By comparing real-world OneWeb TLE (Two-Line Element) data against optimized Walker Constellation models, the team identified the “sweet spots” for orbital inclination and plane counts to connect Bangalore to Rio de Janeiro with minimal delay.
1. The Science of the “Space Mesh”
The traditional internet relies on fixed fiber optics. LEO (Low Earth Orbit) networks, however, use Inter-Satellite Links (ISLs) to create a dynamic, moving mesh in the sky. To model this, the team utilized a graph-theory approach where satellites act as nodes and ISLs act as edges.
The simulation focused on the Walker Delta Constellation, a mathematical model used to ensure uniform global coverage. By varying the number of orbital planes and the inclination of those planes, the team could visualize how “connected” the sky actually is.
2. Technical Implementation: From TLE to Latency Graphs
The team built a custom Python-based simulation stack to bridge the gap between orbital mechanics and network routing:
- Orbit Propagation: Used the sgp4 library to transform TLE data into precise XYZ coordinates.
- Pathfinding: Leveraged NetworkX to implement Dijkstra’s algorithm, finding the absolute shortest path across the satellite mesh between Bangalore and Rio de Janeiro.
- Topology Sweeps: Iteratively adjusted the constellation’s inclination and density to find the point of diminishing returns.
3. Key Findings & Performance Metrics
The results proved that “more satellites” doesn’t always mean “lower latency.” There is a critical threshold where adding more orbital planes actually increases the path complexity without reducing the physical distance traveled.
| Scenario | Metric | Result | Insight |
|---|---|---|---|
| OneWeb (Real Data) | Path Latency | 72.51 ms | Real-world baseline for existing infrastructure. |
| Walker (Optimized) | Path Latency | 66.77 ms | A ~8% improvement via topology tuning. |
| Inclination Peak | Optimal Angle | 89°–95° | Near-polar orbits provide the best cross-hemisphere routing. |
| Plane Count | Density Curve | Non-linear | Latency drops as planes are added, then plateaus. |
4. Implementation Challenges
- TLE Data Gaps: Real-world satellite data often contains “stale” elements.
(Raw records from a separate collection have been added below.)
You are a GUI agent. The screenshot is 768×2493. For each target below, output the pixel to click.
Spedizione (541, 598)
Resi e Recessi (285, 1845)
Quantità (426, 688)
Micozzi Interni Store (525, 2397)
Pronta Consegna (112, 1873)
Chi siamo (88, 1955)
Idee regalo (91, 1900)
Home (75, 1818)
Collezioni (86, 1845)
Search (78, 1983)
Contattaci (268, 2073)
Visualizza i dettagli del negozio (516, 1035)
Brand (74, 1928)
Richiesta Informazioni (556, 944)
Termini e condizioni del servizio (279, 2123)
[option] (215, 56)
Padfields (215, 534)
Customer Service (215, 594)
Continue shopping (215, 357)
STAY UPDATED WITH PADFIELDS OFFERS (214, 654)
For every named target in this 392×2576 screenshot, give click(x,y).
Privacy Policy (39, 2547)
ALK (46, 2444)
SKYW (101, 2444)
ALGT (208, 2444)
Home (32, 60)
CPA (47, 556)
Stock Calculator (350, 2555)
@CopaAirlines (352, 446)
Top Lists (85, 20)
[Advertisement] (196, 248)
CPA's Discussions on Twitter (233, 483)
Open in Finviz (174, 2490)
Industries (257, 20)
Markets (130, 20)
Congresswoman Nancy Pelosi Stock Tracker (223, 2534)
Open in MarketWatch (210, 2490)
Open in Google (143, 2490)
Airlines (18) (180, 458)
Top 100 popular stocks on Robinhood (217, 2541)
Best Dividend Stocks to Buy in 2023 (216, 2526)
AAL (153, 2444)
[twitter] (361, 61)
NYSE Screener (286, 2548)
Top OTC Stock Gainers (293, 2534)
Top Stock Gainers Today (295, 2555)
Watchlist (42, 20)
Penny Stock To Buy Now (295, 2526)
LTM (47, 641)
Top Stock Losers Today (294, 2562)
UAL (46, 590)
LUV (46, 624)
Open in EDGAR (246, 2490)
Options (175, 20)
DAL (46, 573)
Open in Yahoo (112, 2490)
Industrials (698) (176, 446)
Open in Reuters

The team had to implement error-handling to ensure the sgp4 propagator didn’t result in “broken” links.
- Dynamic Connectivity: In a Walker constellation, cross-plane ISLs are constantly breaking and reforming as satellites pass over the poles. Maintaining a stable graph under these conditions required strict distance-based thresholding.
5. Lessons and Future Horizons
The project successfully validated the principles of RFC 9717, demonstrating that routing in space is as much a matter of geometry as it is of logic.
“Visualizing different constellation designs and seeing how topology directly impacts latency was a highlight of the project. It turns out the ‘sky-path’ is much more complex than a straight line.” — Thanushree N, Team Member
The team’s future work involves moving from static snapshots to time-varying simulations, where the shortest path is recalculated every second as the satellites move at 7.5 km/s.